___ Text excerpt

In such conventional systems, the minimum level that can be sensed is usually set by the noise level inherent in the device. The maximum level that can be sensed in a CCD camera, for example, is typically more than 3 orders of magnitude greater than the minimum or noise level of the camera. That is, there is about a factor of 1000 range of image intensities that can be sensed in a CCD camera. However, conventional video monitors used to view images detected by CCD cameras can often only display intensities covering about 1.5 orders of magnitude, that is, there is only about a factor of 30 range of image intensities that can be displayed on such monitors.
There are two particularly troublesome problems that occur with dynamic range mismatch between the image sensor and the display device, that is, when displaying an image detected with a wide-range sensor on a limited range monitor or other medium. First, since the sensor signal must be scaled down for display, the incremental contrast of the final result is often poor. Detail in the original scene is displayed at low contrast. Second, important detail may be displayed near the top or bottom of the monitor range, lost in brightness or darkness. This problem is especially obvious in scenes in which one area is much brighter than the rest of the scene.
It is well known that the reflectances of natural objects tends to vary over approximately a factor of twenty. That is, the ratio of intensities across an image due to the reflectances of the objects in the image varies from the lowest intensity to the highest intensity so that the highest intensity object is about twenty times more luminous than the lowest intensity object in the image. This physical phenomena is called herein the Rule of Twenty.
Conventional display media, such as video monitors, are often capable of displaying image intensity ranges greater than required by the Rule of Twenty, typically such monitors can display output ranges that span about a factor of thirty.
However, lighting differences across a scene often introduce a greater range of image intensities across the scene than caused by the reflectance variation. That is, image intensity is equal to the product of illumination intensity and reflectance. The range of common illumination intensities across a scene are not limited by the Rule of Twenty.
In an outdoor scene, for example, the amount of light reflected from an object that is partly lit by direct sunlight and partly in shadow may vary by a factor of 100 or more even though the portion of this range resulting from reflectance changes does not exceed the Rule of Twenty. Conventional image sensors can capture this range, but most conventional display media cannot faithfully reproduce it.
Flames, for example, will usually overload a monitor range unless the input is scaled by, for example, scaling a sensor input signal electronically, reducing the iris aperture or shortening the pixel exposure time. With the reduced sensitivity of the sensor input, though, it is hard to see more than a silhouette of what is burning. Important details such as numbers on a burning vehicle, for example, may be lost in darkness.
In this example, the flames and vehicle numbers are separated in intensity by substantially more than one or 1.5 orders of magnitude. The flames and vehicle number may therefore not be simultaneously displayed on a monitor having a display range of only about 1.5 orders of magnitude between the brightest and darkest portions of the displayed image.
A well known photographic darkroom technique called dodging has long been used to cope with the dynamic range mismatch between a film negative and the photographic print paper. If a photographic negative of an image including a full-range of intensities is printed without special processing, some image portions may be printed as too bright or too dark, depending on the exposure time used in making the print. If the print is too dark in places and the exposure is shortened, other regions will be too light. Similarly, if the exposure time is lengthened to darken areas that are too light, the final printed image will include areas that are too dark.

______
___ Information provided

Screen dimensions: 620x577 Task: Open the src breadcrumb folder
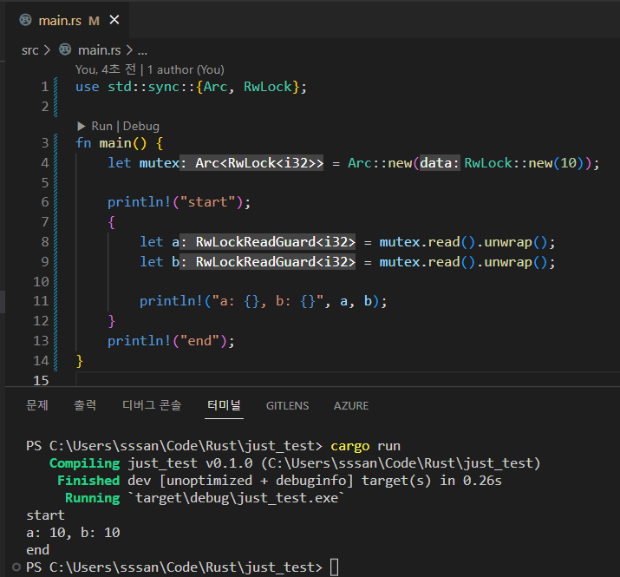[30, 50]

______

Continue the passage above about fitting a sensor's wide intensity range onto a display's narrower range, starting after its final sentence.

# Response for this exercise:
An experienced photographer, however, may compensate by dodging. In this process, the print is made so that bright areas are printed properly. In areas which would otherwise be printed too dark, the exposure is limited by moving an opaque object such as a properly shaped card or other obstruction between the print paper and the exposing light. The movement of the opaque card blocking the exposure light reduces the total light, and therefore the exposure, in the darker areas of the image. Dodging may be thought of as an equivalent of subtracting a low-pass filtered version of the image from the dark regions. Detail is preserved and the intensity of the image area is kept within the range of the print paper. If the photographer is not careful and inadvertently interferes with exposure light applied to a light region around the dark region, a halo may be created around the dark region in the final print.
In a related photographic development technique known as masking, a positive transparency is made of a slightly blurred version of the image and inserted in the path of the exposure beam during development. The blurred positive forms a mask to diminish exposure of the print paper in dark regions. Subtraction of this mask, which is a scaled and low-pass filtered version of the image, reduces the range of the image to match that of the print paper. Masking also increases the incremental contrast in the final print because it is a form of high-pass filtering.
Unlike the dodging process, the mask which is subtracted does not have sharply defined borders between regions. Halos are therefore created by masking that are often objectionable near large changes in image brightness.
In the electronic image processing analog to masking, a blurred, scaled version of the image is subtracted from the original to scale the range of the final result to fit that of the display medium. The blurred, scaled version of the image may be obtained optically or electronically. Near sharp borders or sharp changes of intensity, this method produces halos that can be objectionable and may exceed the dynamic range of the presentation medium. To reduce the halo effect, the amount of the low-pass version that is subtracted varies adaptively with the magnitude of the spatial derivative of the image. That is, the degree of masking is adjusted in accordance with the magnitude of the difference between the sharp and blurred versions of the image. This technique of varying the degree of masking is called adaptive filtering herein.
In general, dodging has the advantage over adaptive filtering for image processing for presentation, because dodging compresses the range of the image to fit that of the presentation medium and preserves the original detail contrast uniformly within regions. Adaptive filtering does not preserve the original detail as well as dodging. In regions of high contrast texture, for example, adaptive filtering changes the image very little. Also, the techniques used for overshoot correction in adaptive filtering do not enhance the detail near high contrast edges.
Techniques for adaptive filtering are well known, and are, described for example by William F. Schreiber in the article entitled "Image Processing for Quality Improvement", Proceedings of the IEEE, Vol. 66, pp. 1640-1651, 1974. In such techniques, low-pass filtered image gradients serve as an adaptive modifier of the low-pass filtered images before subtraction from the original image, in order to diminish the haloing that would otherwise result from the high-pass filtering step.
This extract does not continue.